Fulacht fia, Ballynora, Co. Cork
Co. Cork |
Settlement Sites
At Ballynora in County Cork, a prehistoric cooking site once sat beside a well, its characteristic kidney-shaped mound a quiet signal of Bronze Age domestic life.
That mound is gone now, levelled by agricultural drainage, but a spread of burnt material still marks the spot where the feature once stood. What remains is, in archaeological terms, a ghost of a site: enough to confirm something was there, not quite enough to reconstruct it fully.

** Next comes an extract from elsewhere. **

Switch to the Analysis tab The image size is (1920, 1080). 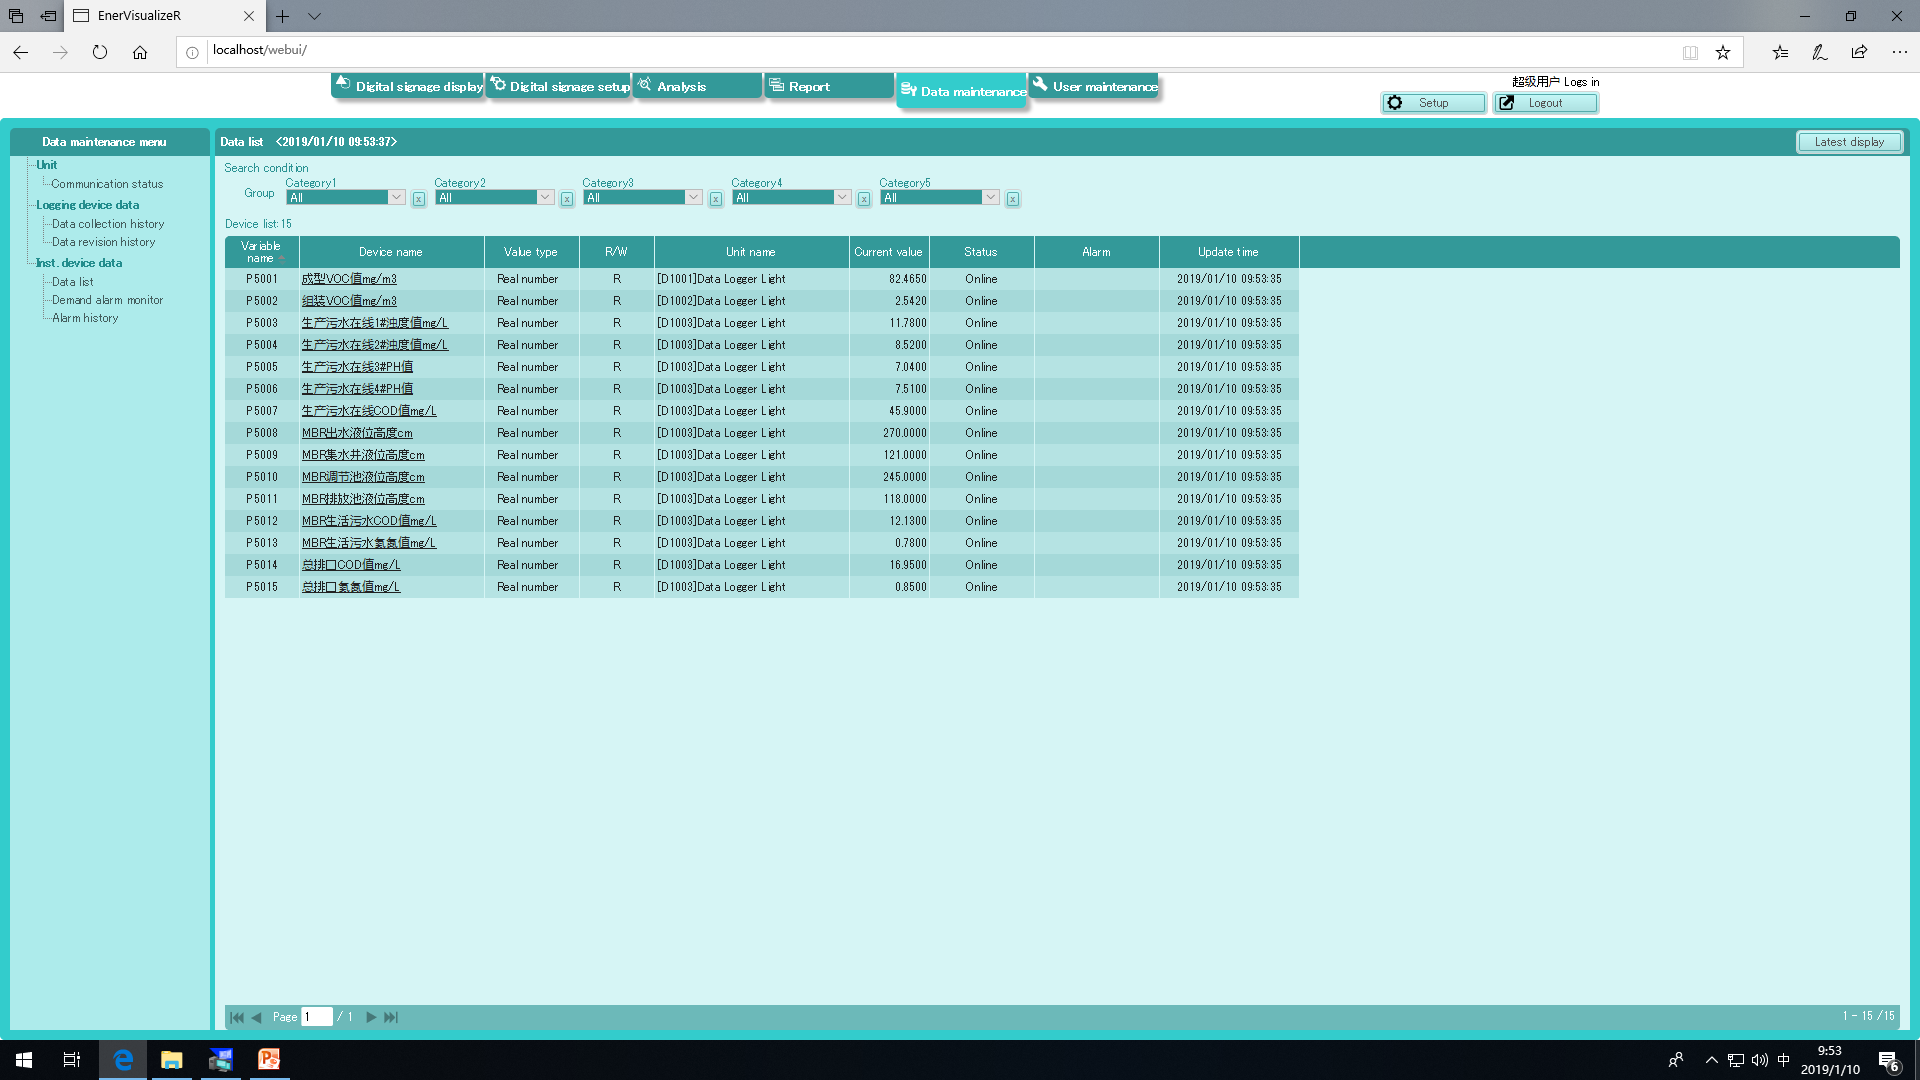click(x=697, y=87)
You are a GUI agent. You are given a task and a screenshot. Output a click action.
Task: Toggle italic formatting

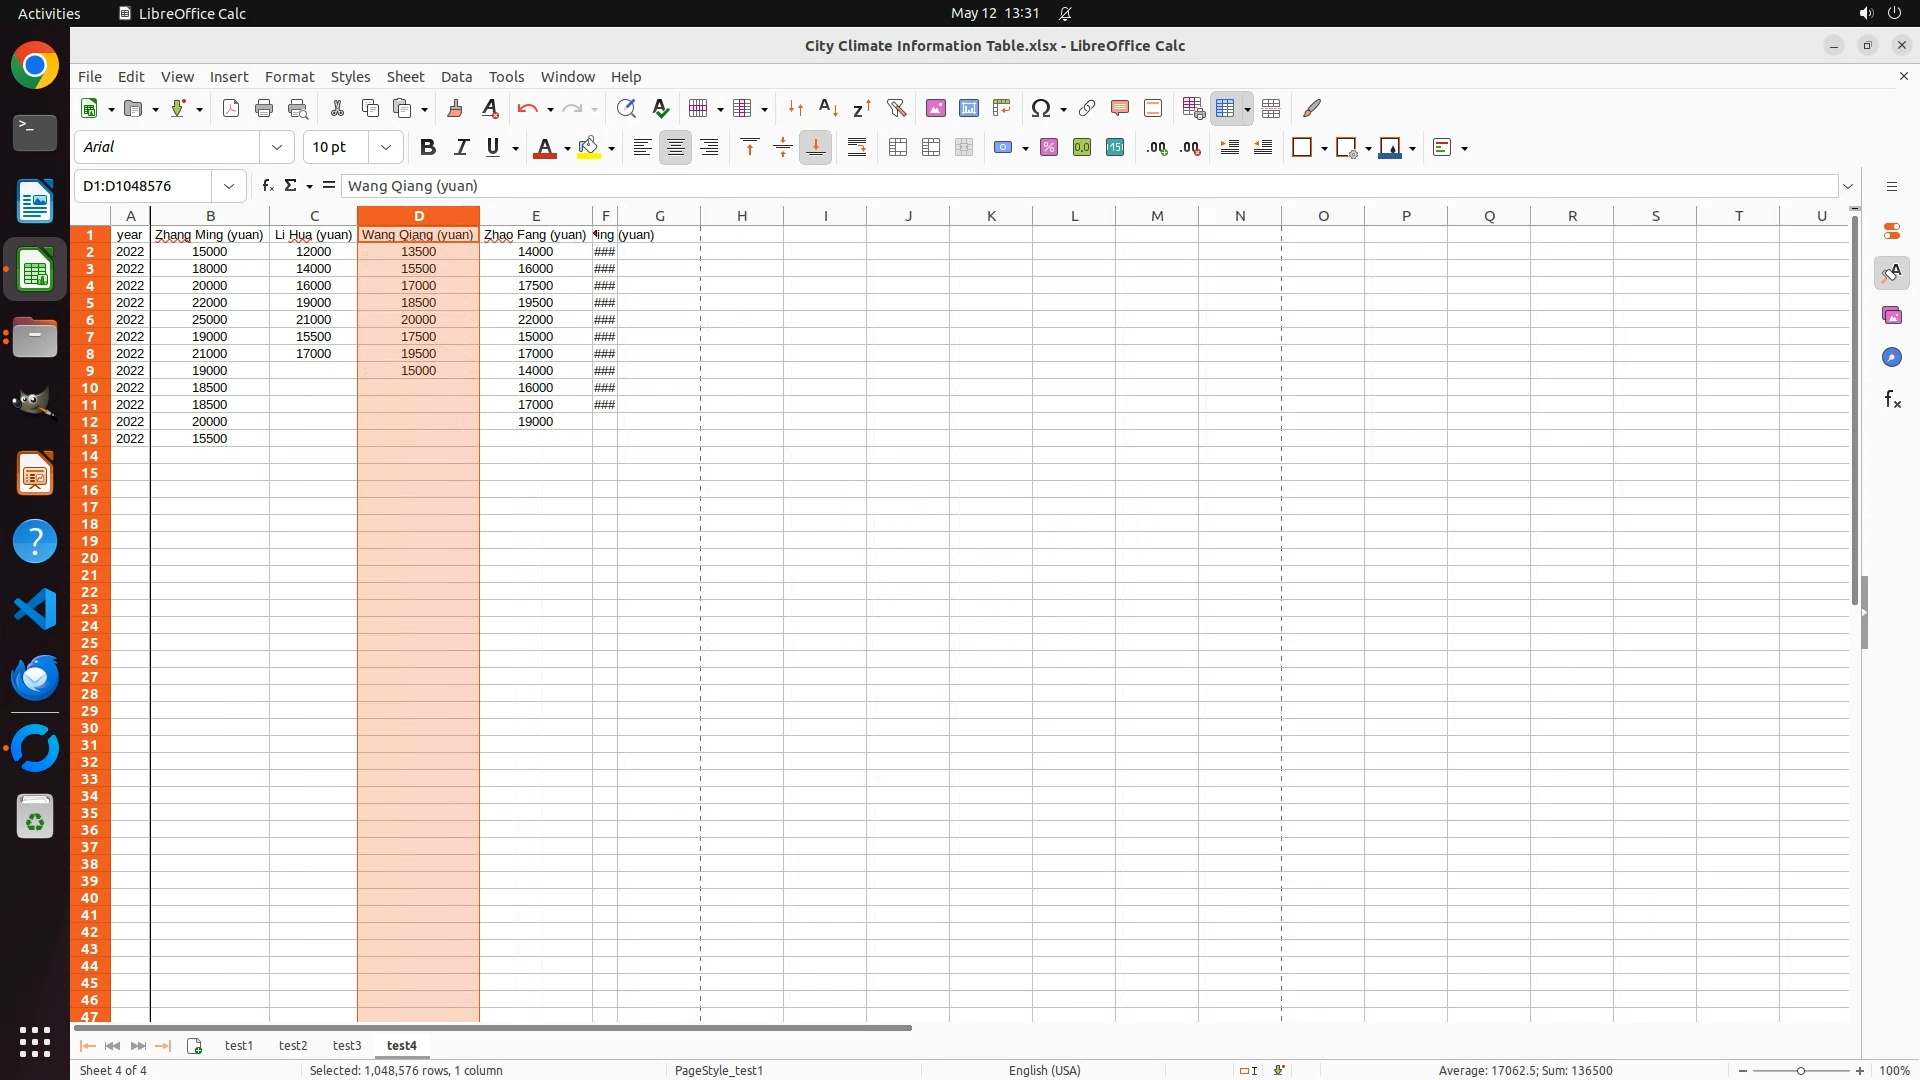click(x=461, y=148)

A fulacht fia, to use the Irish term, is a type of ancient burnt mound found across Ireland and Britain, typically dating to the Bronze Age, though some examples are earlier or later. The usual interpretation is that these were outdoor cooking sites, where stones were heated in a fire and then dropped into a water-filled trough to bring it to the boil. The process fractures the stones, and it is precisely this accumulation of fire-cracked, heat-shattered rock that gives the mounds their distinctive dark, scorched character. The kidney or horseshoe shape is typical of the class, forming as material was thrown back from a central trough over repeated use. At Ballynora, the proximity to a well fits the pattern well: a reliable water source was essential to the whole operation. The site was recorded by Walsh in 1985 and later included in the published Archaeological Inventory of County Cork, by which point it had already been disturbed by land drainage associated with tillage farming.